Q1: What single question is a smoke test trying to answer?
Is this build worth testing? Smoke is a fast, shallow pass over critical paths to decide whether deeper testing should begin — not whether the application is correct or release-ready.
Q2: A smoke test fails on the login step. What should you do next?
Stop and send the build back immediately. There is no value in deep-testing a build whose critical path is broken — you’d only generate false bugs and waste time. The build is returned to development before further testing.
Q3: How does a smoke test differ from a sanity test?
Smoke is wide and shallow, run after every build to confirm the whole app is stable enough to test. Sanity is narrow and a bit deeper, run after a specific change or bug fix to confirm that one area works. Smoke asks "worth testing?"; sanity asks "did the fix work?".
Q4: Why is checking a calculation’s exact result a poor fit for a smoke test?
Because smoke confirms the build is reachable and stable, not that business logic is correct. Calculation accuracy is deep functional/regression testing — it is slower and tests correctness, which is a different job from the vital-signs check smoke performs.
Q5: What makes a check suitable for an automated CI/CD smoke suite?
It must be high value, fast, and deterministic — a clear pass/fail with no human judgement (HTTP 200, element present, session returned). That lets the pipeline decide promote-or-rollback automatically. Flaky or slow checks, and anything needing interpretation, don’t belong in a gating smoke suite.
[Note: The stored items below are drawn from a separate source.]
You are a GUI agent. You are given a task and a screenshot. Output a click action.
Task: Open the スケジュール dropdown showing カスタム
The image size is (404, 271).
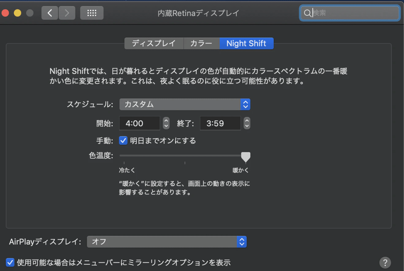tap(184, 104)

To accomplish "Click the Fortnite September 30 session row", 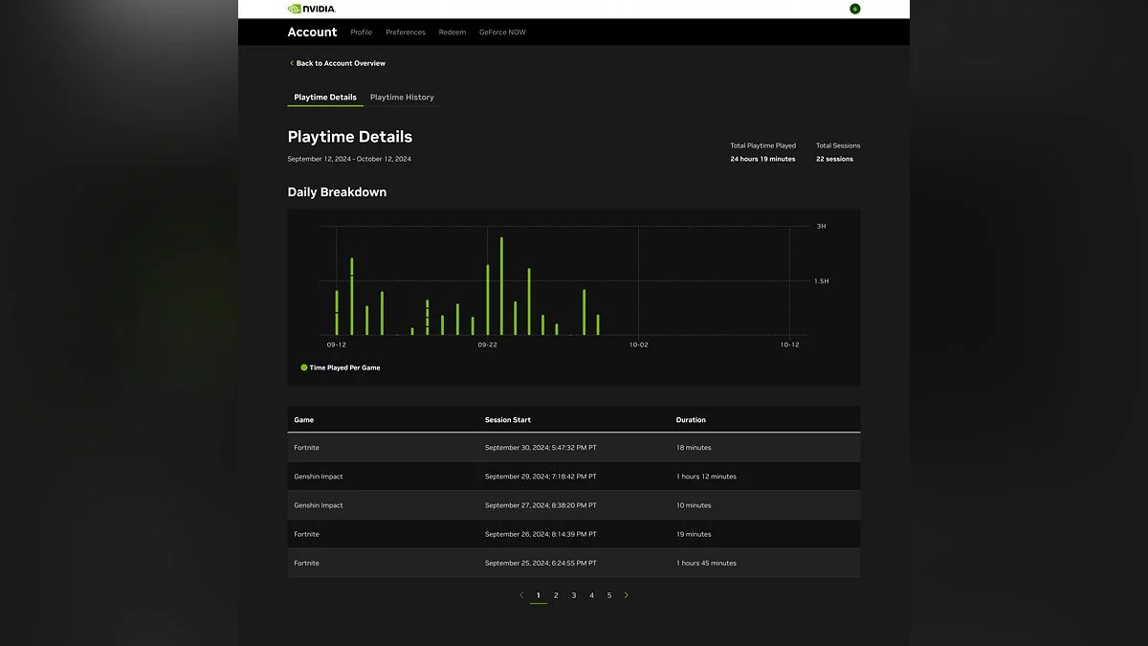I will pyautogui.click(x=573, y=448).
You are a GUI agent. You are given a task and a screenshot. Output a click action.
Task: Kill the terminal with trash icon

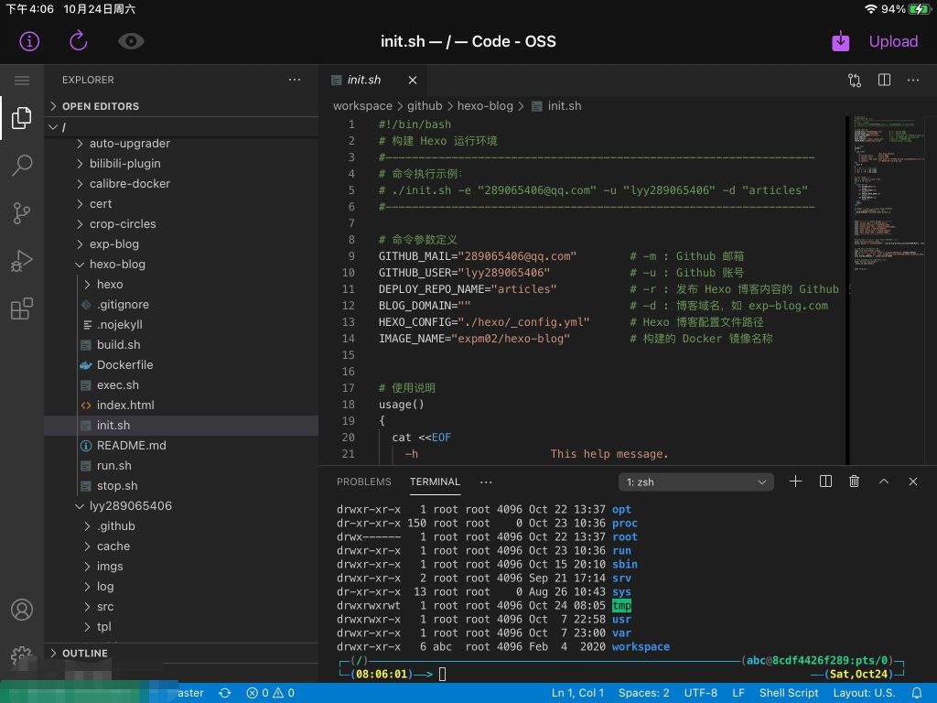854,481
Try It — Build a smoke test suite
A new NZ council rates portal has just been deployed to the test environment. You have 20 minutes for a smoke test before the team begins deeper testing. Which of the following tests belong in your smoke suite? Tick all that apply.
Smoke suite answer
| Test | In smoke suite? | Why |
|---|---|---|
| Home page loads | Yes | Vital sign #1 — application is alive. |
| Login with RealMe succeeds | Yes | Core authentication — blocks all other testing if broken. |
| Rural rate calculation accuracy | No | Too deep — this is business logic testing, not smoke. Add to regression suite. |
| Payment page loads | Yes | Critical path milestone — confirms the payment flow is reachable. |
| 15-digit credit card rejected | No | Edge case validation — not smoke. Goes in functional testing. |
| Confirmation page after test payment | Yes | End-to-end critical path completion — confirms the whole flow works. |
| PDF receipt downloads | No | Nice to have feature, not a blocker. Add to functional suite. |
| Session timeout at exactly 20 min | No | Specific timeout value testing — too detailed for smoke. Functional/security testing. |
| Navigation links work | Yes | Core navigation — if menus are broken the portal is untestable. |
| No JS errors on home page | Yes | Fast check, catches silent errors that will affect everything downstream. |
Smoke suite = 6 tests. Total time: ~10 minutes. This confirms the build is stable enough to proceed. Tests 3, 5, 7, and 8 are valuable — just not smoke tests.